→ **Page excerpt**

--- Start ---

In support of its contention, Ascendes claims that the earlier mentioned Dan McDonald left Ascendes' employ in 1999. At the time he left Mr. McDonald was actively seeking to poach business from Ascendes by setting up a competing business selling similar products or services in the same industries as Ascendes. The Attorney correspondence is relied upon, particularly that in 2001, wherein Ascendes' attorneys took issue with MSNI's registration of the disputed domain name the year before and sought its transfer to Ascendes. The first letter, of April 25, 2001, was sent to "Dan McDonald, Registered Agent, Marketing Solutions Now Inc" of Rosswell, Georgia (see Annex F). On May 1, 2001, an attorney replied "on behalf of my clients" a reference to the entitling to that letter which refers to "my clients: Dan T McDonald and MSNI". Whilst unlawful action is denied, it is acknowledged in the letter that Mr. McDonald had earlier begun "the process of transferring the domain name to another entity" (see annex I). Ascendes' attorneys replied on May 14, 2001, (see Annex H) and repeated their earlier claims.

Based on this, Ascendes claims that MSNI/Mr. McDonald registered the disputed domain in March 2000, after the original attorneys' correspondence in 1999 and then, after the further attorneys' correspondence in 2001, refused to transfer it to Ascendes. Instead, MSNI or Mr. McDonald, with full knowledge of the claims being made by Ascendes, then transferred the disputed domain in May 2001, to the present Respondent.

Although MSNI had originally linked the domain name to MSNI's own website, consequent upon the transferal of the domain to the present Respondent that link was discontinued.

Ascendes claims that MSNI had no legitimate claim to the disputed domain. It was not known as and did not trade under or by reference to the mark MARKET TOUCH. Its actions were solely caused to be prejudicial to Ascendes and prevented from acquiring for itself the same domain name. It is alleged that it was a further endeavour on the part of Mr. McDonald to poach business from Ascendes.

Ascendes then says that the present Respondent does not use the disputed domain.

B. Respondent

The Respondent has filed a late but very brief series of email Responses. It contends that it has carried out commercial research activities in the Netherlands in 1989, and was registered as a company in Finland in 1995, with a wide range of activities. These are not particularised nor are they supported by any evidence.

The Respondent was unable to register <market-touch.com> so registered <market-touch.net> so as to be able to have a domain name for the company.

In July 2000, it entered into email correspondence with a Californian company (unconnected with the Complainant) which had the domain name <market-touch.com>. The Respondent's attempts seemed initially to be likely to lead to success in acquiring that domain name from the Californian company. That company offered to consider selling the domain for between US $9,000 and US $12,000. The Californian company responded to the queries raised by the Respondent and asked if the Respondent was interested in purchasing the URL and then the Californian company would proceed to change its own name registration in California. The Respondent has not provided any evidence of what happened after the email traffic in evidence. What became of the inquiry is not known.

 

6. Discussion and Findings

The Policy adopted by ICANN is directed towards resolving disputes concerning allegations of abusive domain name registrations.

--- End ---

→ **Recorded data**
--- Start ---

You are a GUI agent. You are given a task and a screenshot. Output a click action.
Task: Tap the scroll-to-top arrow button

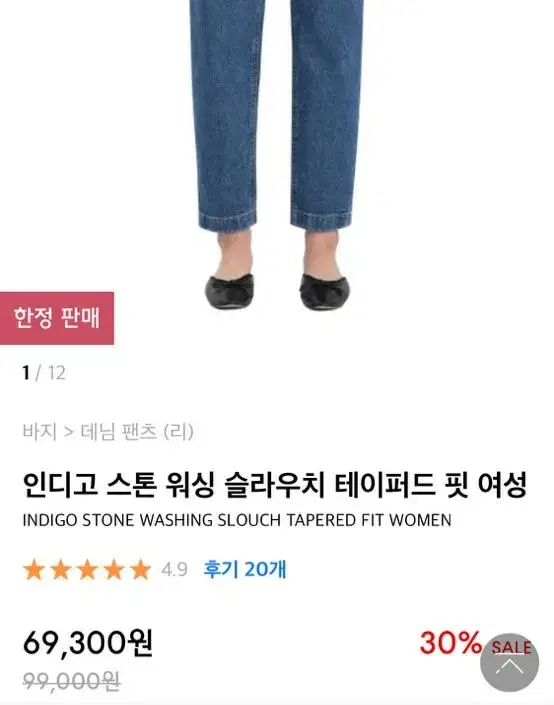[x=509, y=663]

--- End ---

→ **Tasks to perform**
A) Decide whether each statement agrees with the domain name dispute decision, and answer yes or no for each, quoting the words of the decision that settle it. (i) The first letter from Ascendes' attorneys was dated April 25, 2001. (ii) The Respondent was registered as a company in the Netherlands in 1995. (iii) The Californian company offered to consider selling the domain for between US $9,000 and US $12,000.
B) According to the domain name dispute decision, when did MSNI or Mr. McDonald transfer the disputed domain to the present Respondent?
C) Carry on the domain name dispute decision, starting after its final sentence about the ICANN Policy.
The material above is separate from the domain name dispute decision.

→ **Final results**
A)
(i) Yes: "The first letter, of April 25, 2001, was sent to "Dan McDonald, Registered Agent, Marketing Solutions Now Inc" of Rosswell, Georgia"
(ii) No: "was registered as a company in Finland in 1995"
(iii) Yes: "That company offered to consider selling the domain for between US $9,000 and US $12,000."

B) In May 2001.

C)
As part of the process the Complainant must provide evidence and submissions in support of its Complaint. The Respondent is given full opportunity to respond. In this case the Respondent has defaulted and initially placed no evidence nor any submissions before the Panel. It did provide a late reply which has been considered.

Paragraph 4(a) of the Policy sets out three elements that must be established by a Complainant to merit a finding that a Respondent has engaged in abusive domain name registration, and to obtain relief. These elements are that:

(i) The Respondent's domain name is identical or confusingly similar to a trade mark or service mark in which the Complainant has rights; and

(ii) The Respondent has no rights or legitimate interests in respect of the domain name; and

(iii) The Respondent's domain name has been registered and is being used in bad faith.

Each of the three elements must be proved by a Complainant to warrant relief.

As to the first ground, Ascendes alleges that the Respondent's domain name is confusingly similar to a trademark in which Ascendes, as Complainant, has rights. It also relies upon its primary domain name <markettouch.com>.

There can be no doubt that the domain name <markettouch.net> is confusingly similar to both the trademark MARKET TOUCH (whether as a registered mark or a common law mark) and the domain name <markettouch.com>.

It still remains however for the Complainant to show that it has rights the trademark MARKET TOUCH.

The evidence from the Complainant relating to its trade mark rights is at times unsatisfactory. For example, annex C of the Complaint is a print-out of the trade mark registration for MARKETTOUCH, but not in an official version. It appears that the Complainant has registered trademarks which cover three classes variously for goods and services, being classes 35, 36 and 42 in the international classification system. Nonewithstanding the inaccuracy as to the evidence of the trade mark registration for MARKETTOUCH, it seems from the evidence that the Complainant has established common law rights in the trade mark MARKET TOUCH.

Accordingly, ground (i) of paragraph 4(a) of the Policy is made out.

The second ground requires the Complainant to establish that the Respondent has no rights or legitimate interest in respect of the disputed domain name.

Here, the Complainant is in difficulty. The Rule requires that the Complainant establish that the Respondent has no rights to the disputed domain. What seems relatively clear in this case is that when MSNI/Mr. McDonald registered the domain name in May 2000, neither of them had any rights whatever to the domain name <markettouch.net>.

Were MSNI or Mr. McDonald still the proprietor or agent of the proprietor the Complainant would have made out its case under Ground (ii). But MSNI is not the Respondent. The Respondent is Market Touch Ltd. of Helsinki, Finland. The Complaint must show that that company has no rights to the domain.

Of the various matters that could be relied upon by the Respondent in defence of its registration or acquisition of registration, there is just sufficient to show that the present Respondent may well have carried on business under or by reference to the name Market Touch (whether as one word or two) for some time and certainly sufficiently to give it what in most common law jurisdictions is described as an own name defence and also honest concurrent user rights. It is also noted that in 2000, it corresponded with the Californian company by email using the email address <market-touch.inet.fi>.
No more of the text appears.